In 1797, a province of Ecuador, about 100 miles south of Quito, was visited by what is described by Humboldt as "one of the most fearful phenomena recorded in the physical history of our planet." The shocks were vertical, and occurred as "mine-like explosions." The town of Riobamba was over the central area, and many of its inhabitants were thrown 100 feet into the air.
The shocks, in this instance, were not announced by any subterranean thunder, but, just 18 minutes after, a terrific roar was heard beneath Quito. It thus appears that shocks are not always preceded by sounds, nor do the sounds increase with the violence of the shock.
Sometimes, says Humboldt, there is a "ringing noise, as if vitrified masses were struck; again, a continuous rumbling and hollow roar; at others, a rattling and clanking as of chains or near thunder." With the lightning's flash we know that the danger is over, and await the coming thunder without alarm; but thunder, rolling deep in the earth, announces possible if not certain calamity.

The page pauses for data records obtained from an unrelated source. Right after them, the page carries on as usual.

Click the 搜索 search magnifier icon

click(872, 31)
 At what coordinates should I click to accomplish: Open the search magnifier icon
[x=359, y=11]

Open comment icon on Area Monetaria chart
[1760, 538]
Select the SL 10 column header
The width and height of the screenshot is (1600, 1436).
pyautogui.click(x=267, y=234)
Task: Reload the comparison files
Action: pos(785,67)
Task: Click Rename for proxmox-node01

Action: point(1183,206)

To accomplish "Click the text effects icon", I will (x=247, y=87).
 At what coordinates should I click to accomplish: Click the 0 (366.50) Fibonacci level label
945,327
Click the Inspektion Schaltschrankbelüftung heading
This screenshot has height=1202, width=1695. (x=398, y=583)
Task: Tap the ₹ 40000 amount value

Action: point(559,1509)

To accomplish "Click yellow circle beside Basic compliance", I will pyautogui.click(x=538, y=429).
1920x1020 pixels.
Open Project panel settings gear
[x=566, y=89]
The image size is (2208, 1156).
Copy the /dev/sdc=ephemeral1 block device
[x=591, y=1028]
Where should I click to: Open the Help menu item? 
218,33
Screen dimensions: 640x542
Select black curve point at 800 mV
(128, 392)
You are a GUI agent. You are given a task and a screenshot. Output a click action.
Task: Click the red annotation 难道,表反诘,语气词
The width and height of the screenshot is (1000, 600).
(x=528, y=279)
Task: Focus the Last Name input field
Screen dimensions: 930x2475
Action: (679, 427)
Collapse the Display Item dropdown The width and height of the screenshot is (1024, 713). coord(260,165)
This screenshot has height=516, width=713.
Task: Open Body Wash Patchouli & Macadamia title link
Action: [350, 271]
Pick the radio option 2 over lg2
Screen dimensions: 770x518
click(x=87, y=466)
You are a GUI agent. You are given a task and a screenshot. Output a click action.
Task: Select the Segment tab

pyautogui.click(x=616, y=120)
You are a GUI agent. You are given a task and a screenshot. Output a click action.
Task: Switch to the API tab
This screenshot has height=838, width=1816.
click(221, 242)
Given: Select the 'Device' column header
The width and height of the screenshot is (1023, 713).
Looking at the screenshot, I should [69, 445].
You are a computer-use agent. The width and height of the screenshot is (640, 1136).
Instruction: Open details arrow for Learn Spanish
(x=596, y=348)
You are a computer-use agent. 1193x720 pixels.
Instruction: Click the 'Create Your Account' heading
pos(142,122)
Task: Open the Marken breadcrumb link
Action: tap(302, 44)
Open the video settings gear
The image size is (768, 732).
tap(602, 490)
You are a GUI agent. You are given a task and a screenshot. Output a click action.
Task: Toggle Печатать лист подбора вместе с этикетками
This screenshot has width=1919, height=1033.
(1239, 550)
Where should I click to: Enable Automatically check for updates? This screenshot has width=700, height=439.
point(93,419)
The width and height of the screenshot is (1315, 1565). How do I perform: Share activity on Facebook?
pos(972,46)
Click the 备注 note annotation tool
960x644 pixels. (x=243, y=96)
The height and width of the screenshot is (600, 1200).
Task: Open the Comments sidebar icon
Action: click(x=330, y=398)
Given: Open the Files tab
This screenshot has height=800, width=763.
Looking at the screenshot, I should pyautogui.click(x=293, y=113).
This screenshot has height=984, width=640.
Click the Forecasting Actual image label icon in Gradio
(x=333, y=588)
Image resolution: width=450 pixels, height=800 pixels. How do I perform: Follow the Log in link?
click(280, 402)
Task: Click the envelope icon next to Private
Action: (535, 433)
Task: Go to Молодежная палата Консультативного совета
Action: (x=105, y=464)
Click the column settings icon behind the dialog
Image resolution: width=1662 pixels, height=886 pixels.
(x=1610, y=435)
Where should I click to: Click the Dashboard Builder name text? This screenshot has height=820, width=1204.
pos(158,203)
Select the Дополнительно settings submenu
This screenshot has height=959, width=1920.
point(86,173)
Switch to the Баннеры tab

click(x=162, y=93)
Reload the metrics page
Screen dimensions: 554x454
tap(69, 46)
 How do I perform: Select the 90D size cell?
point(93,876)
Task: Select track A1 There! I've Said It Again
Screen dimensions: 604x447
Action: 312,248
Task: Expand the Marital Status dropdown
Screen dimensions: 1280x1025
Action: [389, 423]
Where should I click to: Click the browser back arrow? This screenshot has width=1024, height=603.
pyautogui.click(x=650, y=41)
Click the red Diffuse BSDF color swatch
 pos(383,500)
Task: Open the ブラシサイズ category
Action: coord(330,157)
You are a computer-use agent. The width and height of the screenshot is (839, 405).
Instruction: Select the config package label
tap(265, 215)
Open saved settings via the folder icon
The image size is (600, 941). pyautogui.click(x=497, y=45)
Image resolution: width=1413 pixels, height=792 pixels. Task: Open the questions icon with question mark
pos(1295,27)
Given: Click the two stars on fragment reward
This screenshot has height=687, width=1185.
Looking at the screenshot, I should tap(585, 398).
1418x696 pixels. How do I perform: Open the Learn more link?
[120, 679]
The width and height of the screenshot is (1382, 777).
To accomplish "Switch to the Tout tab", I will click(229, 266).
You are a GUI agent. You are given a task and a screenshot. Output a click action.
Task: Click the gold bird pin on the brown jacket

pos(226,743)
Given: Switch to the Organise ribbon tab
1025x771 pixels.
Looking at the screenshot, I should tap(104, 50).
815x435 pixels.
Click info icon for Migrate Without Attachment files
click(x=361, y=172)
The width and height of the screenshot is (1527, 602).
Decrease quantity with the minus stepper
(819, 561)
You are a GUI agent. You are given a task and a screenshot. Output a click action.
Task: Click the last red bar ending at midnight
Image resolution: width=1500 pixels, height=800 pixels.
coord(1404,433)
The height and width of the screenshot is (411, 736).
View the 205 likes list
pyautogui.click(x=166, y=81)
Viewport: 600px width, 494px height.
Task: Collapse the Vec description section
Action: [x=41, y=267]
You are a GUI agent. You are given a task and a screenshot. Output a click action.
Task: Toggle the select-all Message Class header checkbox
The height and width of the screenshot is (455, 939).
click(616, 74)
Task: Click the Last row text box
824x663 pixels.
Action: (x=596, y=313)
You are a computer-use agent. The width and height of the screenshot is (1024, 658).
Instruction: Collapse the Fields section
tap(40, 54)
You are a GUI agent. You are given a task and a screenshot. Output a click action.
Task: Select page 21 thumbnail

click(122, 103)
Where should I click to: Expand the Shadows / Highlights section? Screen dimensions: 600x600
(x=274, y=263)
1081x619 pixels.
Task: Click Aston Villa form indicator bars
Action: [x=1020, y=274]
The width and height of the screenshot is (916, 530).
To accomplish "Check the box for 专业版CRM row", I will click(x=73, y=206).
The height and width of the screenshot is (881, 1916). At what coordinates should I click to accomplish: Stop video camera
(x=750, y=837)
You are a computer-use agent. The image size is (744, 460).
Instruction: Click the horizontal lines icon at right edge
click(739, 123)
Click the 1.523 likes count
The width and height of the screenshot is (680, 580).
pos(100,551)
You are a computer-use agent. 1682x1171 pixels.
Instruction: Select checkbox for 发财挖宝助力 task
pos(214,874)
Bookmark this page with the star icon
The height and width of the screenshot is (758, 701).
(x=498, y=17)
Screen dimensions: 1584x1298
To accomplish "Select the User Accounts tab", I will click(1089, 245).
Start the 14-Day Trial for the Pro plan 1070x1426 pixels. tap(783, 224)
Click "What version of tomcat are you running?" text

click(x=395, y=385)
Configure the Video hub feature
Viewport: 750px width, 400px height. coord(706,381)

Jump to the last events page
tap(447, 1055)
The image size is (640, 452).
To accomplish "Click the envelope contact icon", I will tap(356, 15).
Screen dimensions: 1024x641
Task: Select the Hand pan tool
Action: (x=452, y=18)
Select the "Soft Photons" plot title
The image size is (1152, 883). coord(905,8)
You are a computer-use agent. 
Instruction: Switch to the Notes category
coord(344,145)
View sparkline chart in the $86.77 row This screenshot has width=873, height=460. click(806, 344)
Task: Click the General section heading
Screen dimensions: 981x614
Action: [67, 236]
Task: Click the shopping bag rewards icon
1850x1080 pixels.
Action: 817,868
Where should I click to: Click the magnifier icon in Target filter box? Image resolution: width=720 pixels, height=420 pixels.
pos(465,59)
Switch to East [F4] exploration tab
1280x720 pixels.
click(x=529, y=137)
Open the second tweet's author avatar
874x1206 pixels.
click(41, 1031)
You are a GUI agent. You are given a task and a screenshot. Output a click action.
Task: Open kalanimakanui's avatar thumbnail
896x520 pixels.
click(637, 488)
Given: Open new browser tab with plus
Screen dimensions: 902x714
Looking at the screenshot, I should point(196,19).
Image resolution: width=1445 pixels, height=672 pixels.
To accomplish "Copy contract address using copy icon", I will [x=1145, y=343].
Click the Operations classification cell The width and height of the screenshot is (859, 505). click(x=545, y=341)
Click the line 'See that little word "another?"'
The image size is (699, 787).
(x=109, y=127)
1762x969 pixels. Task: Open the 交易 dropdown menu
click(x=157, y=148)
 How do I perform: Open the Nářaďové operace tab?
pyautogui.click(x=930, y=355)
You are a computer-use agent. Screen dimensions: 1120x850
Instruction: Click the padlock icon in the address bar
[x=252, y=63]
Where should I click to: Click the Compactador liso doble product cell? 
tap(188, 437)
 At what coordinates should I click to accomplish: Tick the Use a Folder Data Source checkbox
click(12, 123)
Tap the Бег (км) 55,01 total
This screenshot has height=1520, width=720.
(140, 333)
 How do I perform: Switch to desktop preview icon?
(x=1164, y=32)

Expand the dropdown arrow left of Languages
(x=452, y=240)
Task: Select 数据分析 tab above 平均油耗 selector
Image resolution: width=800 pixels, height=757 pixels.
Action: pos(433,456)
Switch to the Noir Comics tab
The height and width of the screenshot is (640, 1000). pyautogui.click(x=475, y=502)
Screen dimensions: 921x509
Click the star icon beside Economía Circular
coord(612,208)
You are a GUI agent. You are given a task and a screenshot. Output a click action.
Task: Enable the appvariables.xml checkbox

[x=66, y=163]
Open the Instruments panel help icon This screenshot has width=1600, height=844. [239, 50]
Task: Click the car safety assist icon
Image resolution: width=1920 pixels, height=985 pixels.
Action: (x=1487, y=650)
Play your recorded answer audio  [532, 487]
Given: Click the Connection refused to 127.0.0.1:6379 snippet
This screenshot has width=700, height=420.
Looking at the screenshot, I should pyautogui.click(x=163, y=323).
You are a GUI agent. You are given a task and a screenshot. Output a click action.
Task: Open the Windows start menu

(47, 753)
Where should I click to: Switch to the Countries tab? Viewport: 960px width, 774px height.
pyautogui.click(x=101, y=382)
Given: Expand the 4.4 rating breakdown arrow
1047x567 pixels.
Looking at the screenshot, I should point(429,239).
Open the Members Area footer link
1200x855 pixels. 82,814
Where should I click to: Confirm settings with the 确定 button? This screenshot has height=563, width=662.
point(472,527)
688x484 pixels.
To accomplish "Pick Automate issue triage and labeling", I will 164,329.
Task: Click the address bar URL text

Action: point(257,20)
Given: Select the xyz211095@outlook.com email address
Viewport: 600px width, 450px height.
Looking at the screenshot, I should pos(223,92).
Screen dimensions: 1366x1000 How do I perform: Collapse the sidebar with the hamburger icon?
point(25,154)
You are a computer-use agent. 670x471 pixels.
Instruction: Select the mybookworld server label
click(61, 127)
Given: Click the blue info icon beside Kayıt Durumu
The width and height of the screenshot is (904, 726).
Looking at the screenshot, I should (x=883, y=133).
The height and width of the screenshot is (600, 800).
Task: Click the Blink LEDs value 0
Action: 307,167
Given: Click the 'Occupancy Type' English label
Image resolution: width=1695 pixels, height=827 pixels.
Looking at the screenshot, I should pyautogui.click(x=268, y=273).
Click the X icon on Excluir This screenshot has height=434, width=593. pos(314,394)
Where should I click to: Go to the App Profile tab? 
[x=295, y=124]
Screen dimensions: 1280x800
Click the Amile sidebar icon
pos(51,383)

Throughout the region of the Andes a connection between volcanic and earthquake action has been recognized by the people. It was supposed by Strabo that volcanoes are safety-valves, and scientific observation suggests that they may relieve the pressure and tension which would otherwise lay the earth in ruins.
For two years previous to 1538 earthquakes had been violent and frequent at Pozzuoli on the Bay of Baise, and elsewhere in the vicinity of Naples. On the 27th and 28th of September they did not cease day or night. On the night of the 29th, flames issued from the ground near the baths of Nero, the earth rose and burst at the top with tremendous roar, and discharged steam, gas, pumice, mud, and ashes. A mountain 1,000 feet high was formed, known as Monte Nuovo, which, at the present time, is 8,000 feet in circumference, and 440 feet above
the bay. The present aspect of Monte Nuovo is represented in Fig. 1, and the region around is shown in the frontispiece, from the last edition of Lyell's "Principles of Geology."
The Phlegræan Fields, of which Monte Nuovo now forms a part, have, in the opinion of Sir Charles Lyell, a "mutual relation with Vesuvius—a violent disturbance in one district serving as a safety-valve to the other—both never being in full activity at once."
In the Sandwich Islands, in 1868, Mauna Loa and the craters of Kilhauea on its flank were in active eruption. The valleys of the mountains were filled with rivers of fire, and a cloud of smoke and vapor arose, it is said, over the mountain, to a height of eight miles. During these fearful phenomena, which continued more than a month, 1,500 earthquake-shocks occurred, 300 of which were counted in five days. But whether shocks occur in the immediate vicinity of volcanoes during eruptions, or whether activity of the one diminishes the violence of the other, it is certain that they have a mutual relation, and probably a common origin.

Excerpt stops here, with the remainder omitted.